Assessing the role of arousal state in sensorimotor gating and memory consolidation

Abstract

The brain state is a recurring, temporally enduring constellation of neural activity. It varies with or without external stimuli to both spatial and temporal extent. Brain state can be characterized in various dimensions, such as arousal, affective, cognitive, exploratory, and many others. Among them, the arousal state is the most well‐studied one. Neural activities that support sensory processing, motor control, decision making, mnemonic function are all influenced by the ongoing arousal level. However, the modulation of arousal state on different aspects of brain functions and behavioral outputs remains largely unexplored. In my Ph.D. work, I investigated the sensorimotor gating and memory consolidation across different arousal states, measured by the frontal electroencephalogram (EEG) and concurrently recorded animals' movements. Acoustic startle response (ASR) and prepulse inhibition (PPI) were used to assess the sensorimotor function (Manuscript 1). To manipulate the arousal level, we delivered electrical micro‐stimulation pulses to the locus coeruleus (LC), the nucleus that sends brain‐wide projections and regulates arousal via releasing noradrenaline (NA) in the target brain regions. We observed that the magnitude of the startle response was significantly reduced by increasing cortical arousal effectively with phasic LC activation.

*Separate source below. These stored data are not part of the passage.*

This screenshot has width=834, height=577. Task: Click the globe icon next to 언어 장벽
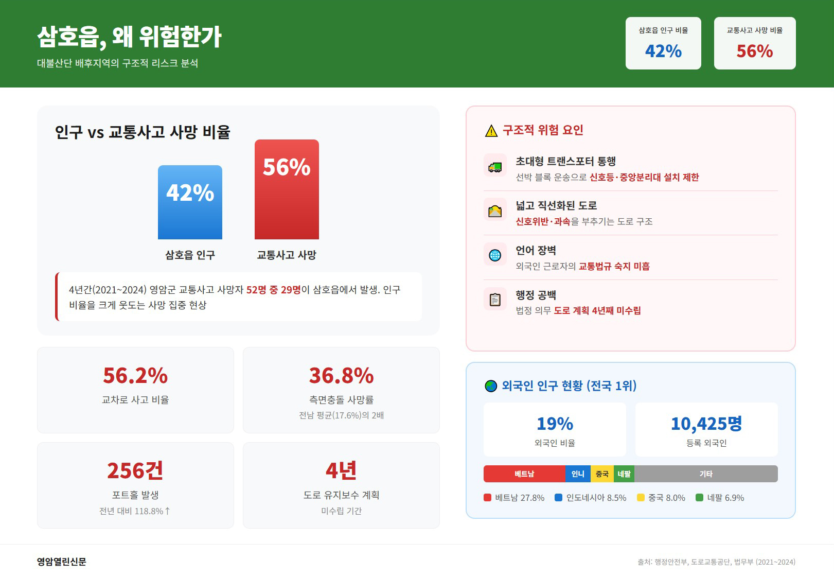pyautogui.click(x=495, y=255)
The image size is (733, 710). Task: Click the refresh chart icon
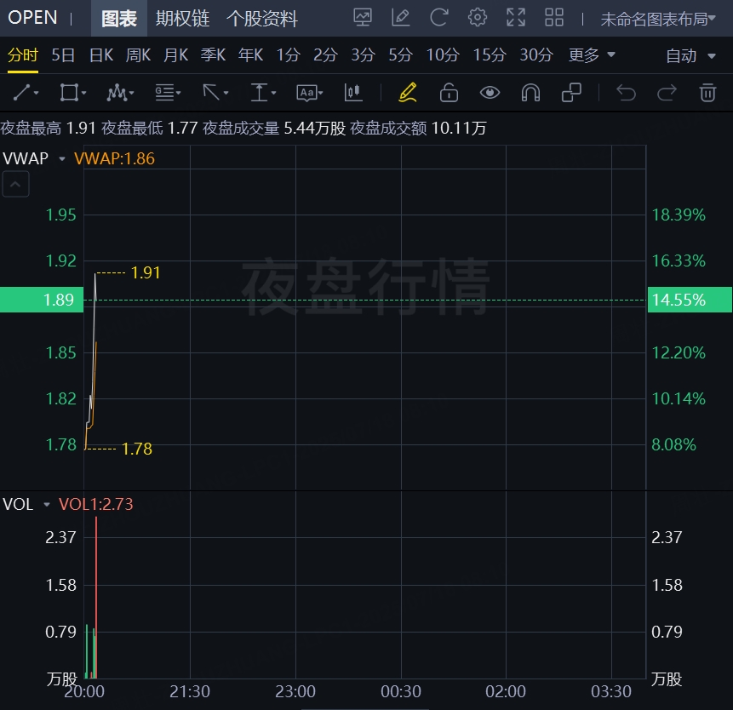[439, 17]
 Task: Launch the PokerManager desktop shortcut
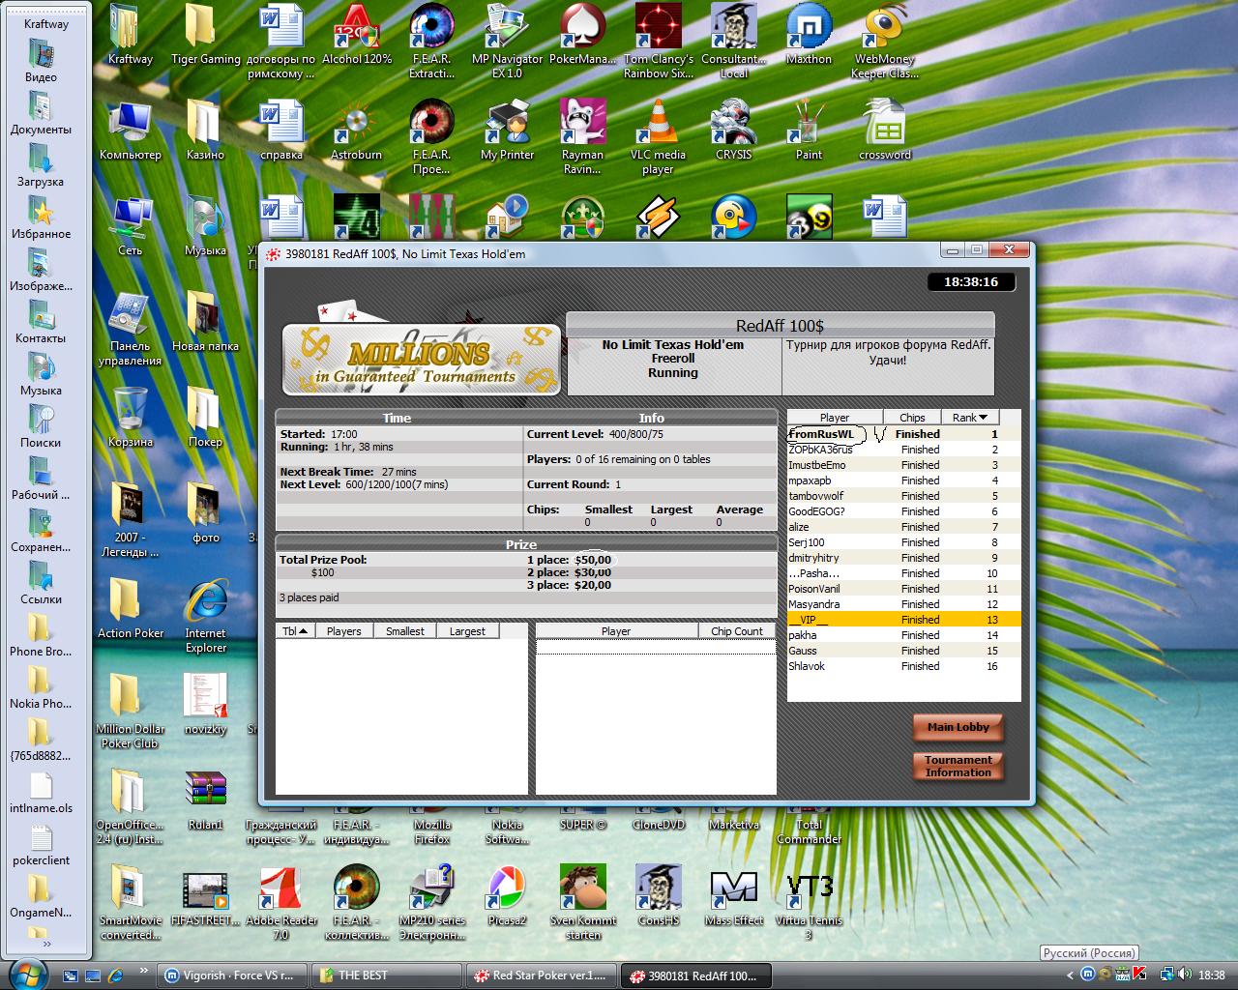(582, 27)
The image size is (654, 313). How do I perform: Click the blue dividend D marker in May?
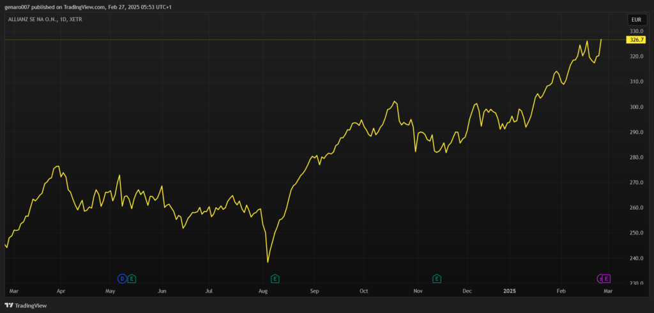click(x=121, y=279)
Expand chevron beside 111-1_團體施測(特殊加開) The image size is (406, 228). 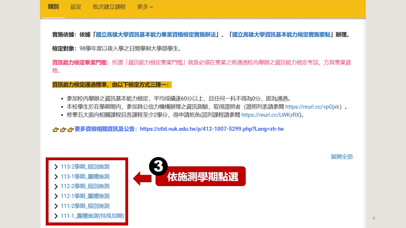click(x=56, y=216)
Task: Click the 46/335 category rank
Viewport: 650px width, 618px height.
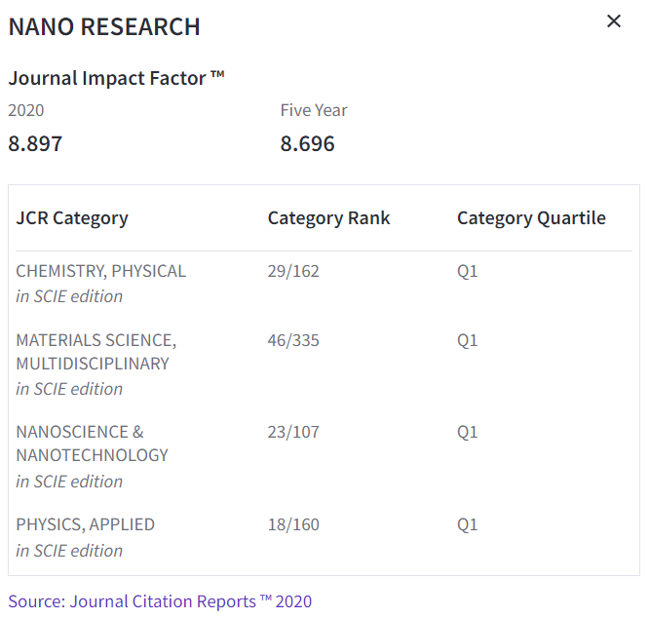Action: pos(293,340)
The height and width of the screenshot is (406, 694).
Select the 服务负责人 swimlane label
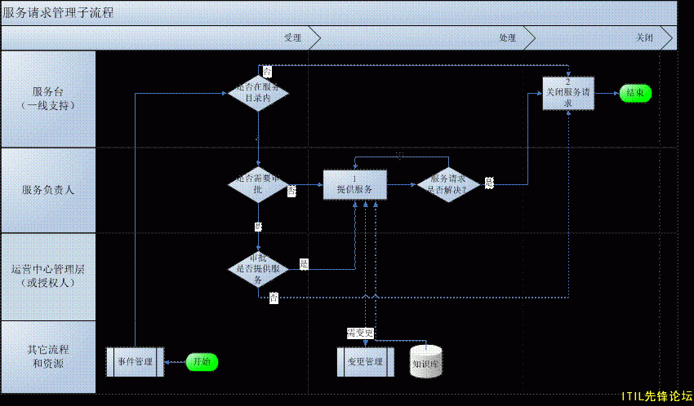(48, 190)
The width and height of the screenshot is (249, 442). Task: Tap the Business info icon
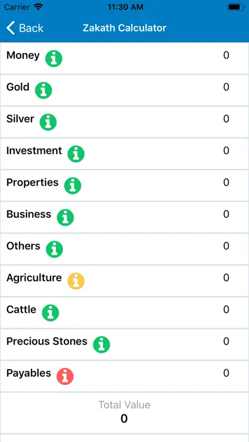coord(65,218)
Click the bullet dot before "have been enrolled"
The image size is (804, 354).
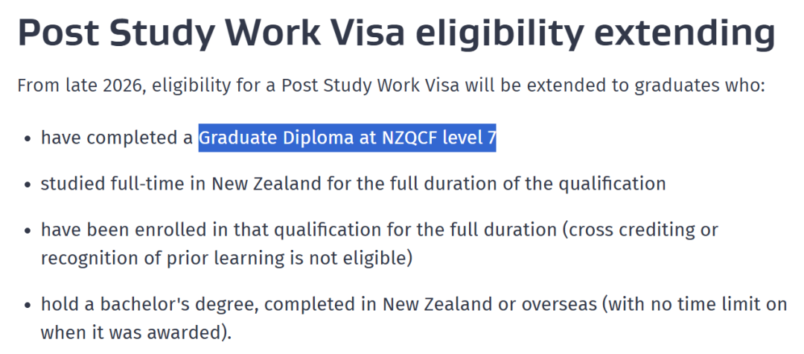point(28,231)
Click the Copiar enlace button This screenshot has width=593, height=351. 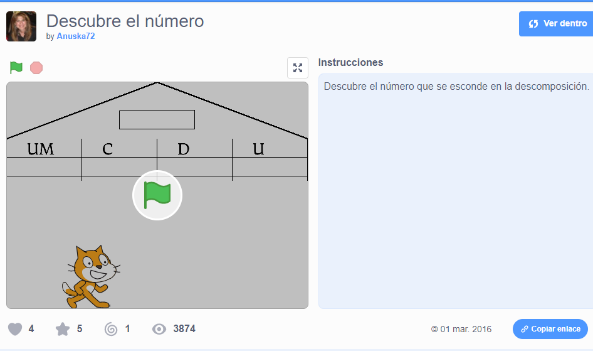pos(550,329)
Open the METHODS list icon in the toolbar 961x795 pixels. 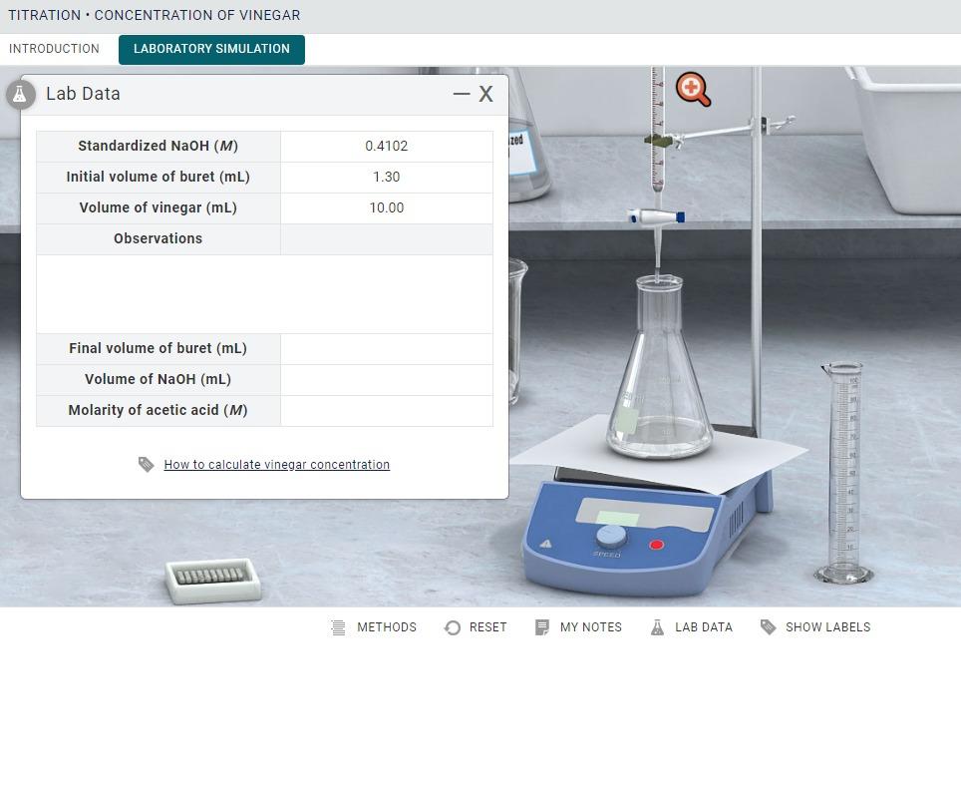point(339,627)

Next, by examining startle response across spontaneous fluctuations of arousal levels, we found that the smallest startle response during the active awake state, further suggesting that arousal states modulated ASR amplitudes. To study memory consolidation, we selected a well‐studied hippocampal neural event, sharp wave‐ripple (SPW‐R), which is essential for various memory functions. We characterized neuronal activity in the LC (Manuscript 2) and mediodorsal thalamus (MD, Manuscript 3) through multi‐site electrophysiological recordings around SPW‐Rs during quiet awake state and slow wave sleep. Overall, we observed suppressions of both LC and MD spiking activity around SPW‐Rs. The

SPW‐R‐associated suppression in both structures differed across arousal states, being strongest and the most consistent during awake ripples. Taken together, these results showed that the fluctuation of the arousal state could modulate neural activity and behavioral output, including both the basic motor reflex and higher cognitive function, in this case, memory consolidation. The engagement of neural circuits and cross‐regional communications in the same behavioral context highly depends on the ongoing background brain activity.